**Material shown:**
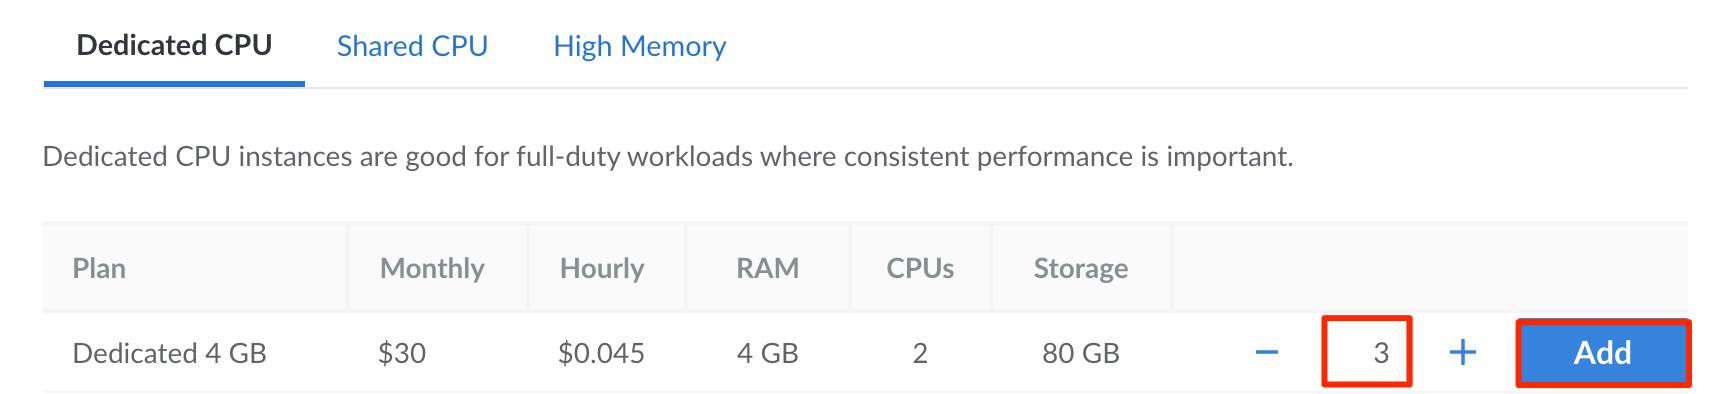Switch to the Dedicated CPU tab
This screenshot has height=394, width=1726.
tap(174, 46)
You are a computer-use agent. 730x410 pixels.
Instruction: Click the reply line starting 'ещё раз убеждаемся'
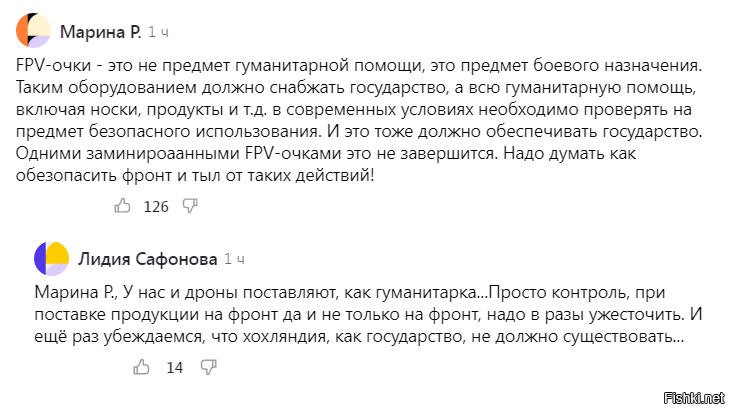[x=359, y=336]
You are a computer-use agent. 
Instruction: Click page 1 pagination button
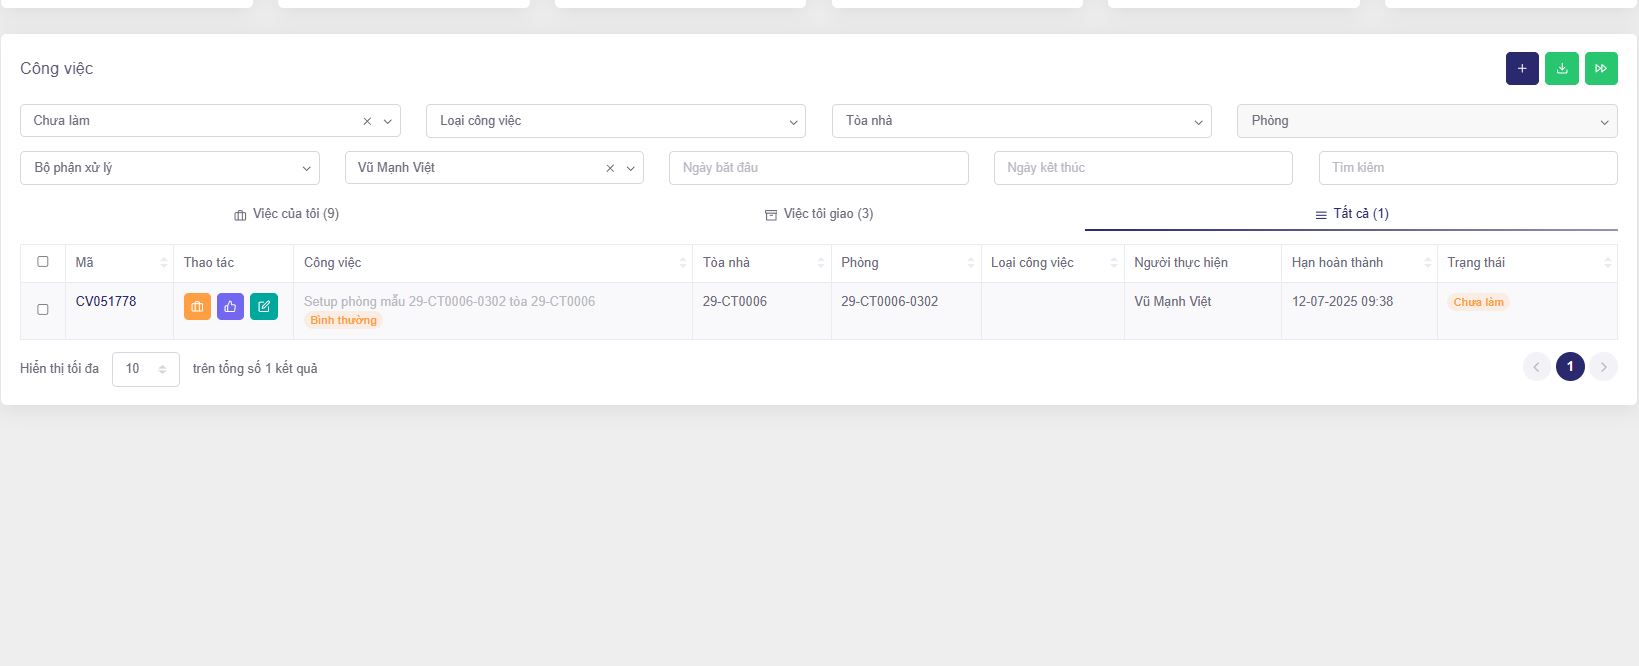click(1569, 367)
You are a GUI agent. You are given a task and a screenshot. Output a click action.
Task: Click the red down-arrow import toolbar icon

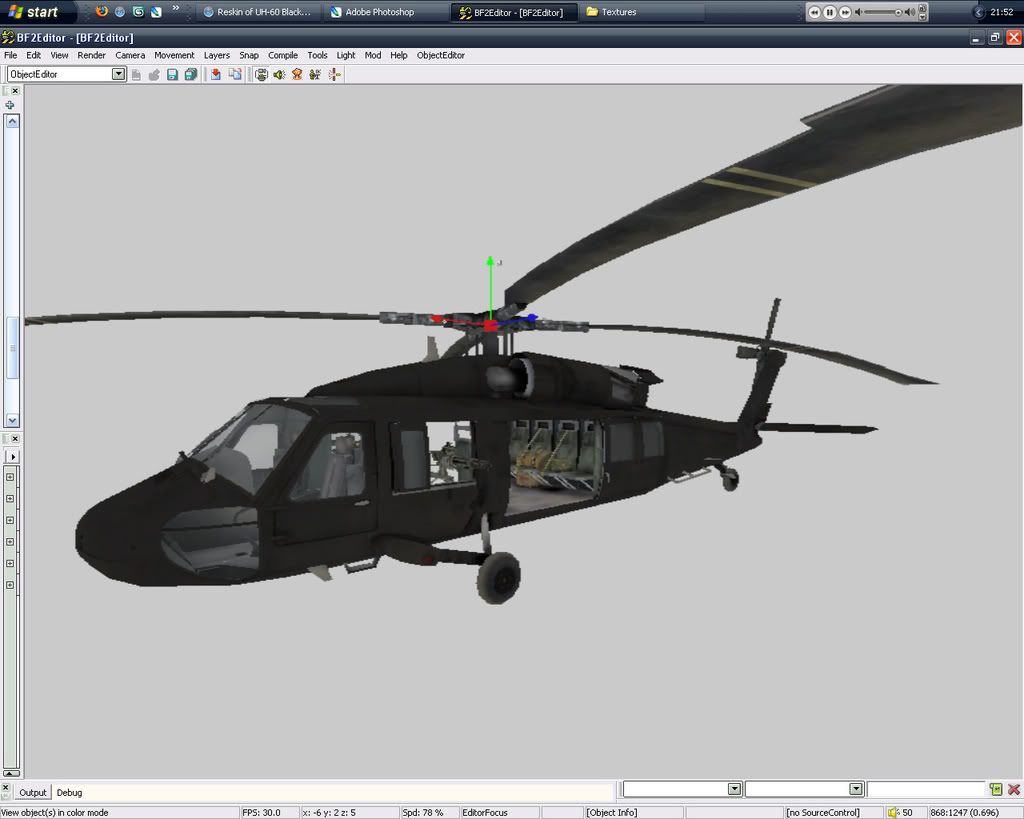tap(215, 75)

**What is expected:** Only the lines from the line with "You are a computer-use agent. 730x410 pixels." through the end of the entries above, copied exactly and with both ends included, belong in the response; the pictures do not.

**Task solution:**
You are a computer-use agent. 730x410 pixels.
Instruction: Click the reply line starting 'ещё раз убеждаемся'
[x=359, y=336]
You are a computer-use agent. 
Instruction: Click page 1 pagination button
click(1569, 367)
You are a GUI agent. You are given a task and a screenshot. Output a click action.
Task: Click the red down-arrow import toolbar icon

tap(215, 75)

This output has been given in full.